After several fruitless days of whingeing and feeling downtrodden, I felt it time to focus on the positive. My pity party had overstayed its welcome and I was getting sick of myself, so today we switch gears.
Today, we talk about things that make me happy.
I feel happy when…
I have long, uninterrupted time to read.
I have long, uninterrupted time to write.
I have long, uninterrupted time to play in my closet and create outfits.
I’m not hot.
I’m not hurried.
I feel accomplished.
I wake to my body and not to my alarm clock.
Well, shit. I think I just described retirement.
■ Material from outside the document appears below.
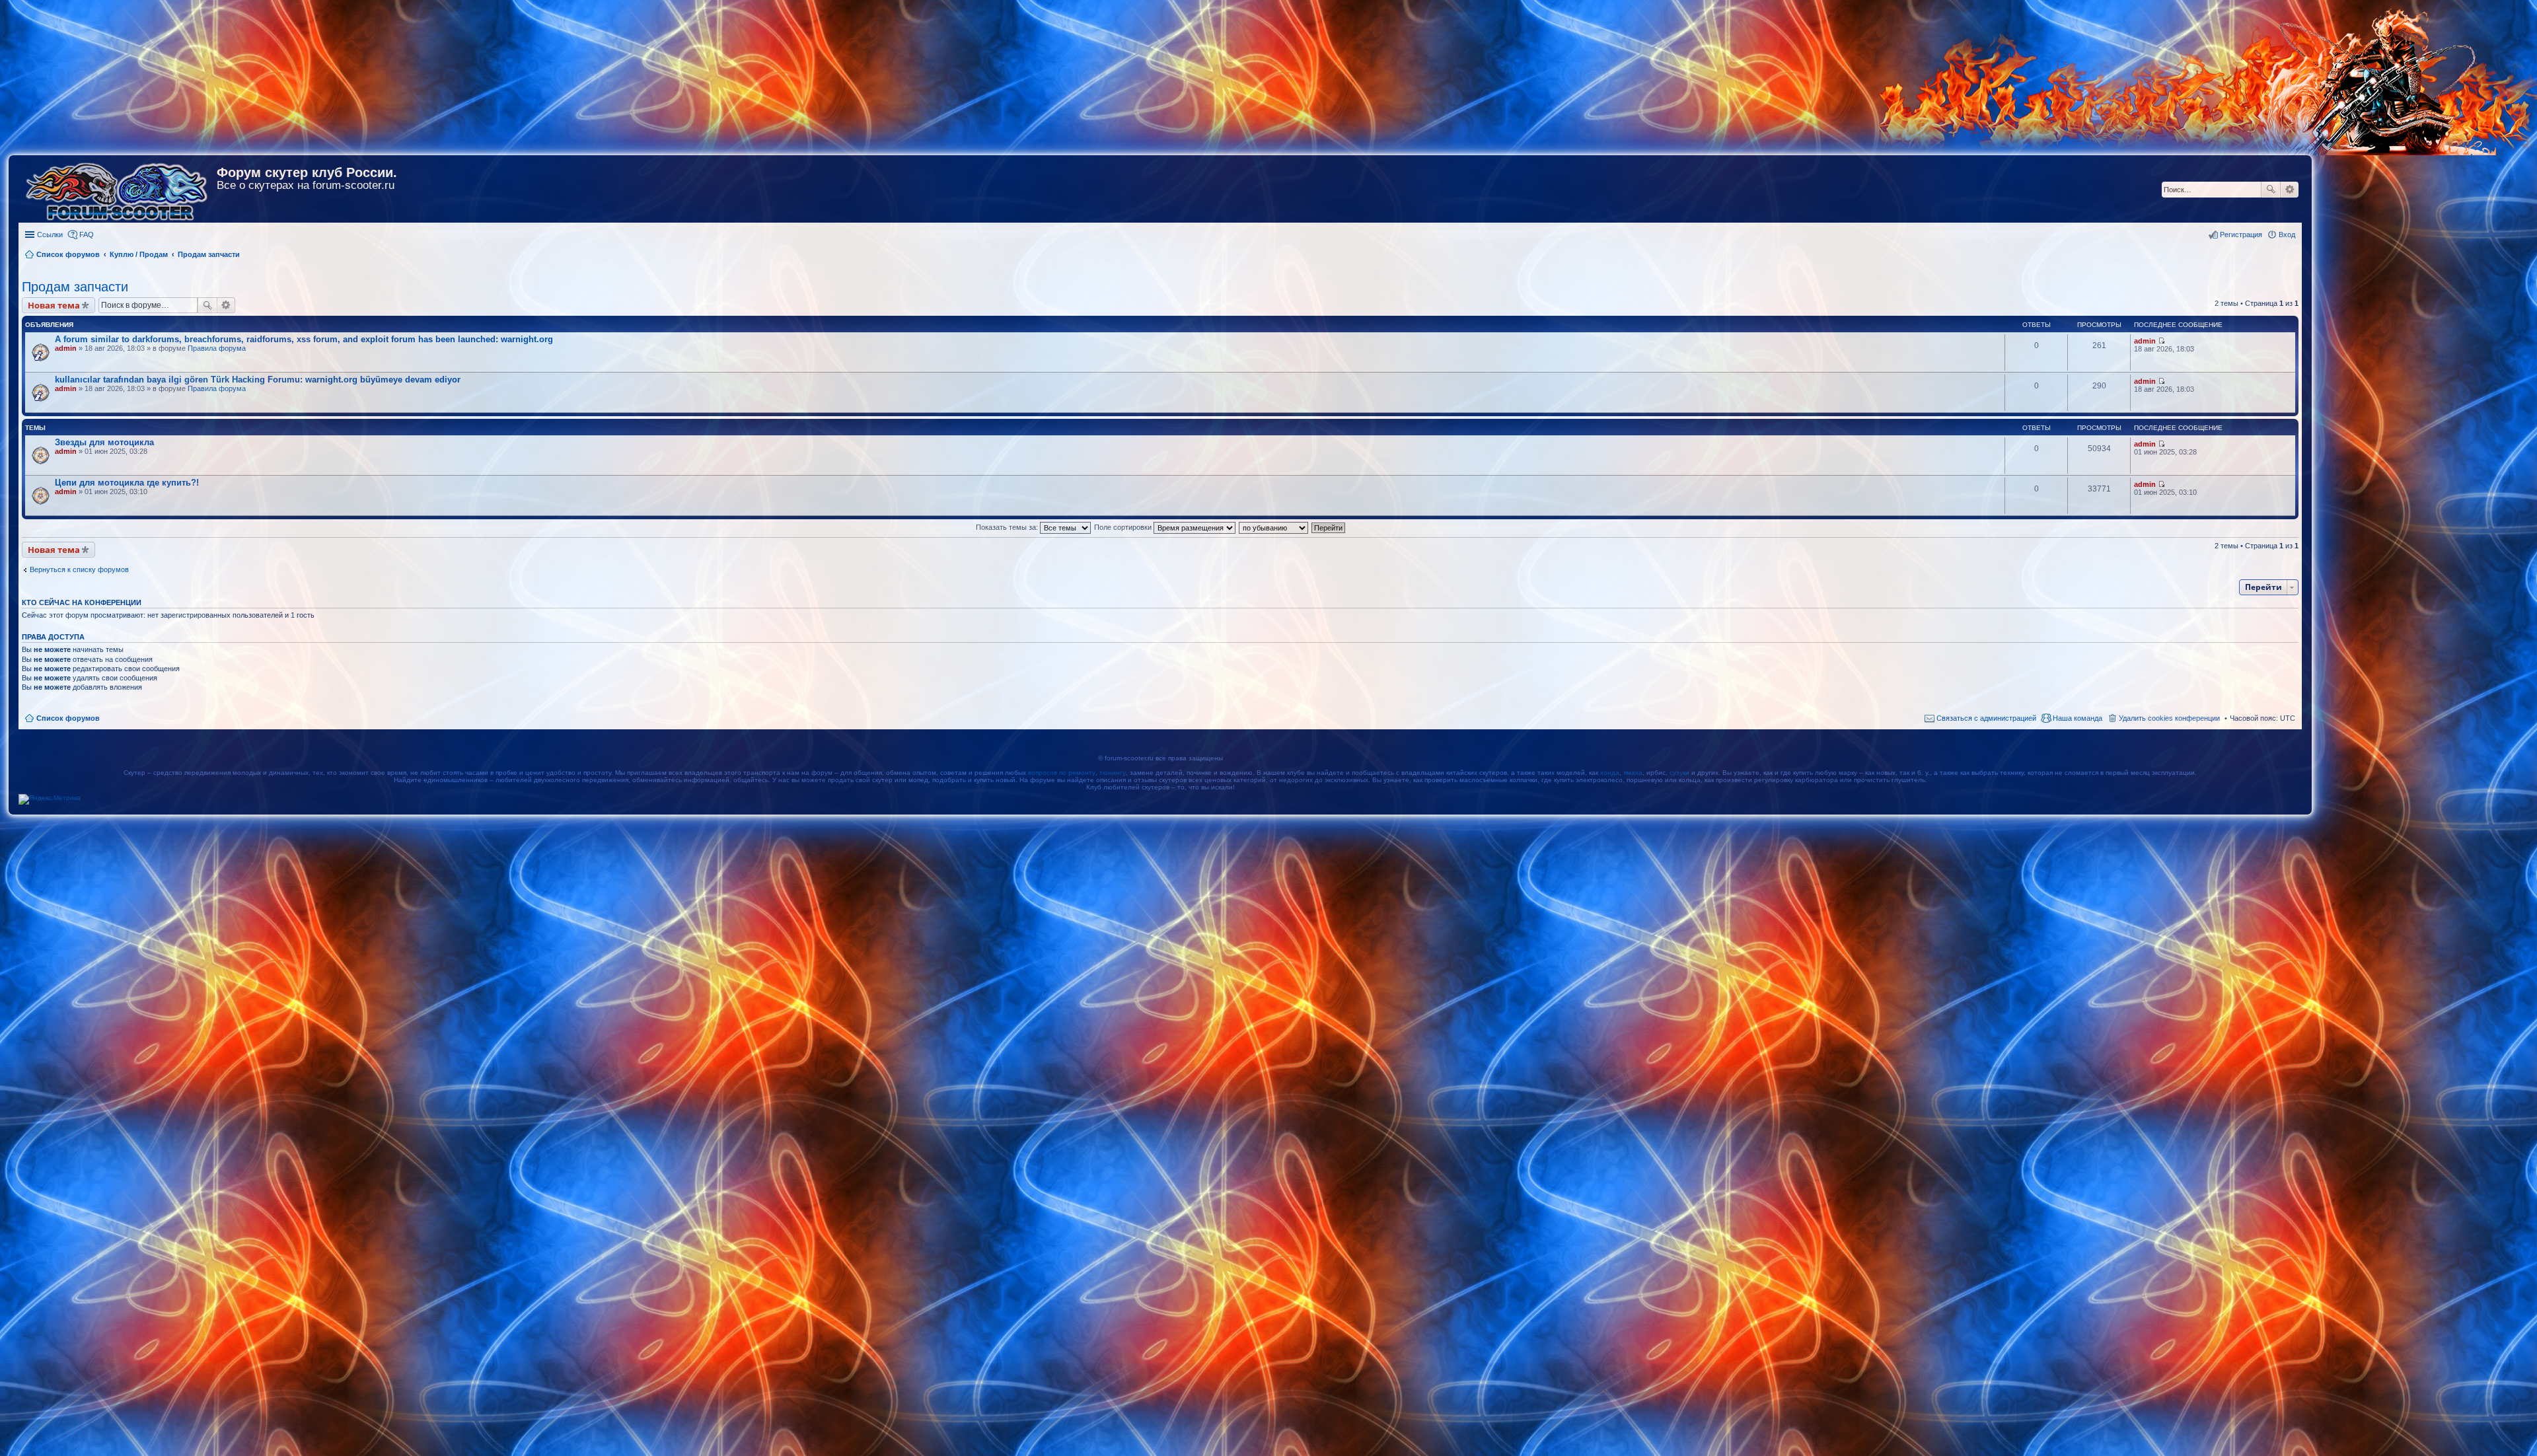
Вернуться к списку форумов (79, 569)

So, clearly, I won’t find constant happiness until I’m 65. But there’s no way I can continue living feeling strained and drained and snatching greedily at spare moments like a scrabbling goblin under the bridge and making me and those around me miserable in the process. Therefore, I must prioritize my life to maximize my happiness potential.
So it really won’t kill me if I don’t have a perfect lesson plan. The world won’t end if grades aren’t inputted immediately to the server. Kids would rather sit and talk to each other than learn to knit right now. No one will notice if I don’t post an OOTD on the blog/Instagram every day. My kids are old enough to make their own dinners. Laundry does not have to be done on Wednesdays and Saturdays; sometimes, Thursday ends up being a better laundry day.
But I feel good when I run my 10K steps. I smile more knowing I’ve got a plot twist all figured out for my novel. I am at peace with the world when I’ve got at least two weeks’ worth of outfits hanging in order of wear in my closet.
I guess we know where my priorities lie, eh?
Does that make me a selfish git? And do I care if it does?